I've been trying to draw more, write more and play more videogames(solely for research, of course, ahem). Drawing is something I always want to be better at but never got the time or made enough effort to practice. Which is why I'm starting to!
Drew Belle after watching the live action Beauty and the Beast film, and a rando sketch on the right.
MY OPINION ON BEAUTY AND THE BEAST LIVE ACTION, SKIP IF YOU WISH (SPOILERS)
I'm not sure what I expected from the film because I loved the original to death and Belle was my favourite out of the /original 8/ Disney Princesses. The live action was a very beautiful film, high production, enchanting set, mesmerising costumes.
I really enjoyed the new scenes they added to the story, particularly the one where the Beast finishes Belle's shakespeare quote (why was she reading it out loud though, a tad rude to do that when someone is sleeping, no?) and scoffs at her fondness for Romeo and Juliet. I loved that cheeky exchange, and also the scene where Beast shows Belle the library. It was my favourite scene in the animated film (not the ballroom scene, that comes third - second being the snowy scene outdoors) and the live action did not disappoint! Plus, they polished Beast up so he wouldn't come off as illiterate, haha. In the animated film he mentions how he forgot to read, after not doing so for ages. But in the live action, he debates and talks to Belle about books.
Now, for the stuff I didn't like about the film. First off, I really don't think casting choices were right. The Beast was fine, mostly because he was largely covered with CGI. I'm sorry Emma Watson, but I didn't feel like you were Belle, not completely. Perhaps it's due to my own marred impression that you will, and forever be, Emma Watson - never anyone else. It's unfair, yes, but when someone is so well-known, it's difficult to imagine them playing as someone else. Also, I don't know if it was her fault but her voice was extremely auto-tuned in the songs and they threw me off.
I'm not sure if it was only me as well, but I found the chemistry between the Beast and Belle was extremely lacking. Everything felt too stoic, too forced and just... too scripted. It should feel natural, it should make me feel for them, but other than the Shakespeare/library scene, I didn't feel much. Even when she was crying at the end and willing for him to live, I didn't really believe her. Maybe this stems from her being too popular, so much so that I cannot unsee the Emma Watson? I honestly felt more chemistry between LeFou and Gaston, hah.
Overall, a very beautiful film.
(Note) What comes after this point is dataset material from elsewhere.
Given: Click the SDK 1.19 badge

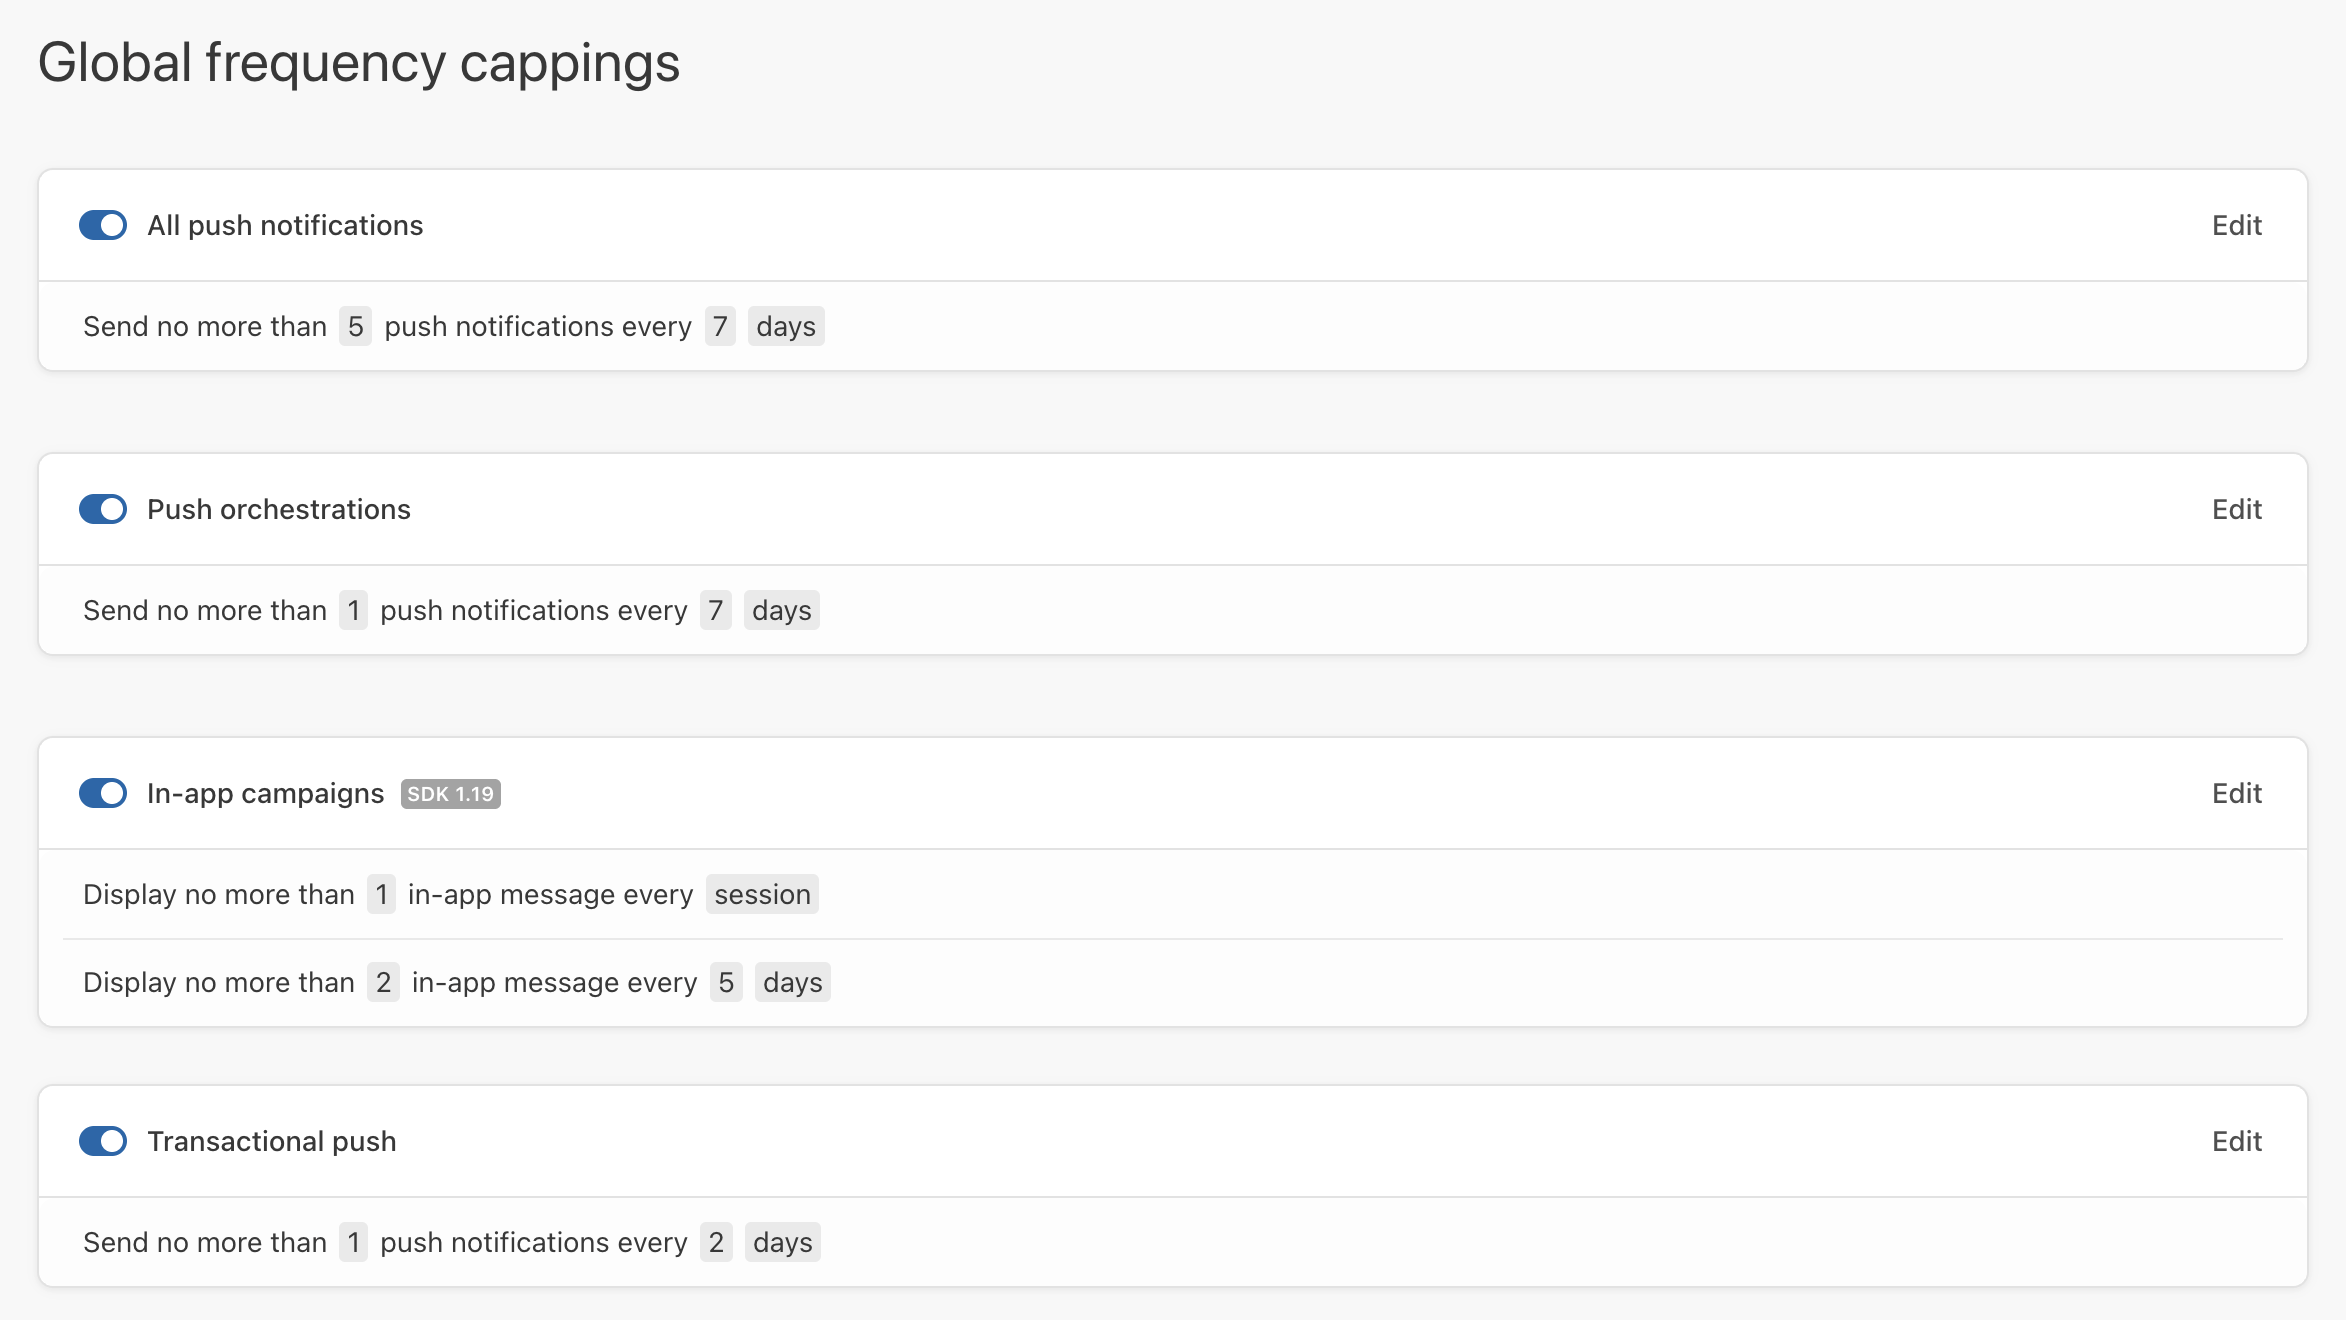Looking at the screenshot, I should coord(450,794).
I would watch it again for the visuals (and that scene) but other than that... eh.
I'm also still working on my entry for the F.E.A.R anthology on Wattpad. The pieces are slowly coming together but it still needs a lot of work. Working life + Creative life + Social life + Family life takes a lot of scheduling and trying to balance them wears me out at times, haha. I'm trying to make it work!
I also went to Penang on a cruise last month! It was really fun and a great bonding trip for the family. It was also my first family vacation after a long time, not counting my graduation in London! I was worried I'd get seasick but it totally didn't feel like I was on a boat, so everything was fine and dandy.
Last weekend I also got a new hole on my body. Hi, Tragus!
SNOW makes my skin look perfect.
This was before the Coldplay concert, which was friggin' life changing! They were so humble, so amazing and the stadium was so beautiful. They gave out these wristbands which would light up according to what songs they play and the whole stadium was lit! It's definitely up on my list of better concert experiences, along with Imagine Dragons, Yellowcard and Macklemore.
Life is... complicated right now, but a good-complicated, I guess? I'm still determined to experience new things and expand my horizons - can't stop, won't stop learning! It's just how many opportunities I have, and what doors open for me. I've been in this strange Limbo since being back in Singapore and I honestly I don't know how to feel about it. I kind of enjoy it, but it scares me how unafraid I am about the future, which causes me to actually feel terrified. Heh, it's odd.
Which brings me to this conclusion... am I having the quarter life crisis?!